BOOL CALLBACK KillTT_EnableTooltips(HWND hwnd,LPARAM lParam)
{
CHAR buf[256];
GetClassName(hwnd,buf,256);
if(lstrcmp(buf,TEXT("tooltips_class32"))==0)
{
PostMessage(hwnd,TTM_ACTIVATE,lParam,0);
}
EnumChildWindows(hwnd,&KillTT_EnableTooltips,lParam);
return TRUE;
}
KillTT_Hook();
KillTT_SetBlock(kill);
if(kill)
EnumWindows(&KillTT_EnableTooltips,0);
KillTT_Hook
simply registers a system-wide WH_CBT
hook. Now, when a window is created, the hook DLL is loaded into the process that is creating the window, and the hook function CBTHook
is called. First, however, when the DLL is loaded,
extern "C" BOOL WINAPI _DllMainCRTStartup(
HANDLE hDllHandle,
DWORD dwReason,
LPVOID lpreserved)
{
if(dwReason == DLL_PROCESS_ATTACH)
{
if(hInstance == NULL)
hInstance = (HINSTANCE)hDllHandle;
bDLLPresent = (BOOL*)
HeapAlloc(GetProcessHeap(), 0, sizeof(BOOL));
*bDLLPresent = TRUE;
DWORD dwThreadID;
HMODULE hmSelf = LoadLibrary("killtt_helper.dll");
CreateThread(NULL, 1024, &WaitForUnload,
hmSelf, 0, &dwThreadID);
}
if(dwReason == DLL_PROCESS_DETACH)
{
*bDLLPresent = FALSE;
}
return TRUE;
}
Several important notes:
- When a hook is called, the DLL is loaded, the function run, and the DLL is unloaded again. As you might imagine, this can have some nasty consequences if code from the DLL was running at the time! Thus, I make sure the DLL remains in memory until I’m ready to unload it.

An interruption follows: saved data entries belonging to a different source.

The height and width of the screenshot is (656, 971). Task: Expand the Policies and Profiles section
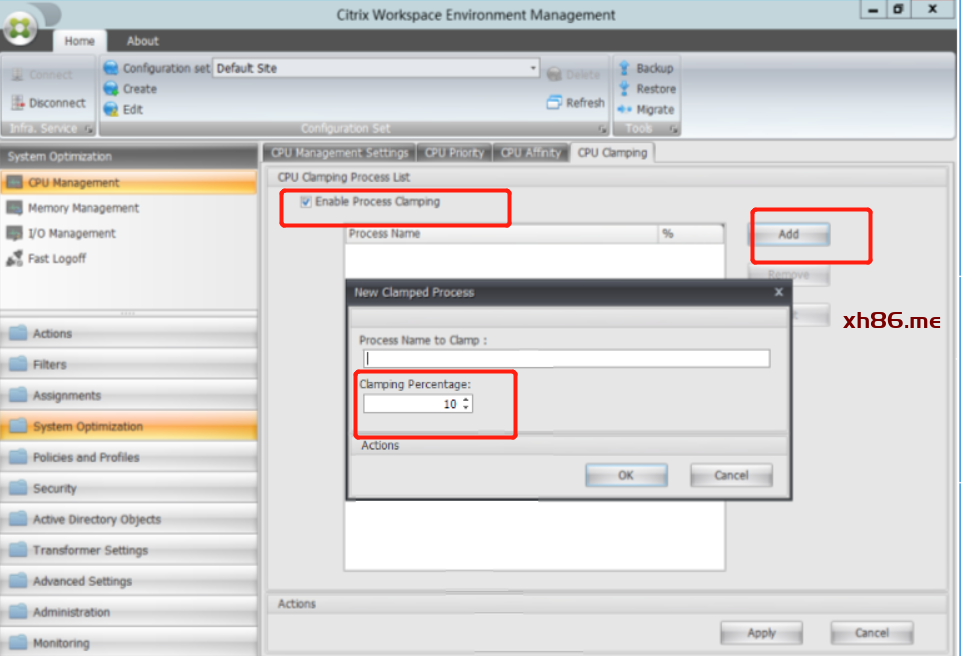pyautogui.click(x=86, y=457)
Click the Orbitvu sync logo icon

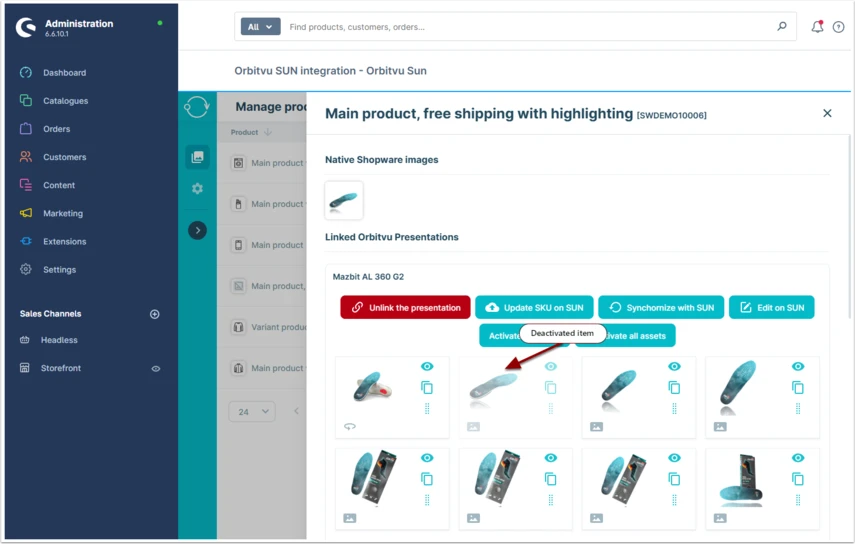click(x=197, y=106)
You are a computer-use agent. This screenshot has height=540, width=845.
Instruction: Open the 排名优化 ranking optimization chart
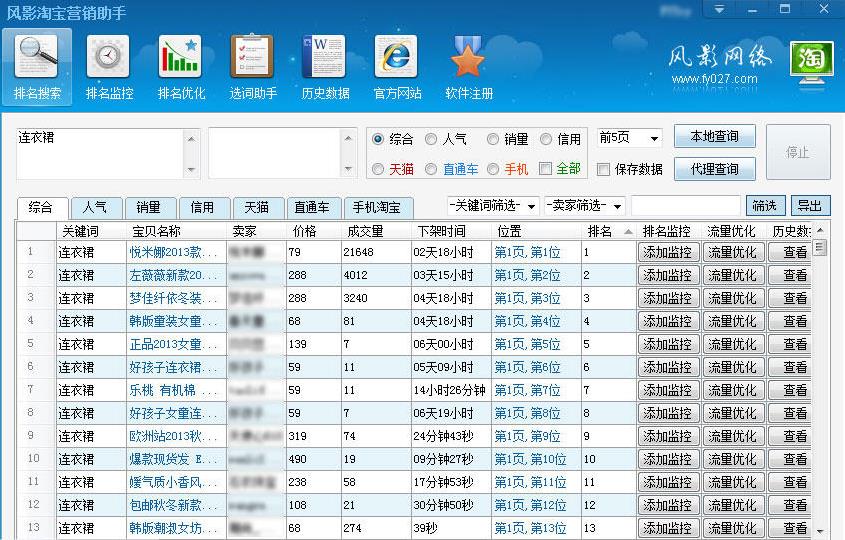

- There must be a flag to tell whether the DLL is present, but it cannot be part of the data segment of the DLL, or it will be unloaded with the DLL. Thus, it is allocated on the heap.
When the hook function is called, it checks its parameters. If a tooltip window is being created, it uses standard subclassing techniques with a twist: Rather than using a function from the DLL, a stub, originally written in assembly, is created on the stack and the window procedure is set to that stub. The stub makes sure the DLL is present, and then that blocking is enabled. If both are true, the message and its parameters are checked. If the message is TTM_ACTIVATE
, TTM_POPUP
, TTM_TRACKACTIVATE
, TTM_TRACKPOSITION
, or TTM_RELAYEVENT
, it is discarded. Otherwise, it is passed on to the original Windows procedure. (Note that throughout, I use placeholder values for addresses. Also note that I am not an assembly guru. I hate assembly, and write it poorly.)
push ebp
mov eax, 0xFFFFFFFF
cmp dword ptr[eax], 0
je retold
mov eax, 0x88888888
cmp dword ptr[eax], 0
je retold
mov ebp, esp
mov eax, dword ptr[ebp + 12]
cmp eax, TTM_POPUP
je ret0
cmp eax, TTM_TRACKACTIVATE
je ret0
cmp eax, TTM_TRACKPOSITION
je ret0
cmp eax, TTM_RELAYEVENT
je ret0
cmp eax, TTM_ACTIVATE
je ret0
retold:
pop ebp
pop eax
push 0xAAAAAAAA
push eax
mov eax, 0xBBBBBBBB
jmp eax
ret0:
xor eax, eax
pop ebp
ret 16
I quickly realized a small flaw. As multiple tooltip Windows are created and destroyed, a small chunk of memory is left behind on the heap. If many tooltip Windows are created and destroyed, this small resource leak could become a big problem. Thus, the code included in ttproc.asm shows the full source of the assembler function, which includes a branch that deletes the procedure upon return from processing of WM_NCDESTROY
, the last message sent to a window.
What I learned
- Hooks set via
SetWindowsHooksEx
have a major performance impact if used incorrectly.
- Hook DLL’s are loaded only for the duration of the hook function. Don’t rely on their presence at any other time!
- Comments! I need more comments in my code!
- If you’re packing code into a structure:
- Test it! Step through in a debugger. Byte order may be different than you expect, resulting in nonsense.
- Don’t forget #pragma pack! Padding added in between opcodes really messes things up.
- Always call
FlushInstructionCache
, or bad things may happen! One machine exhibited sporadic crashes without this call. This took me hours to debug.
- Get it right the first time! Code in structures is hard to rework.
TODO
- Fix code for Win98.
- Optimize assembly.
- Fix DLL unloading mechanism.
Comments or questions appreciated! This is a fairly un-maintained project, but I will update it if something warrants the change.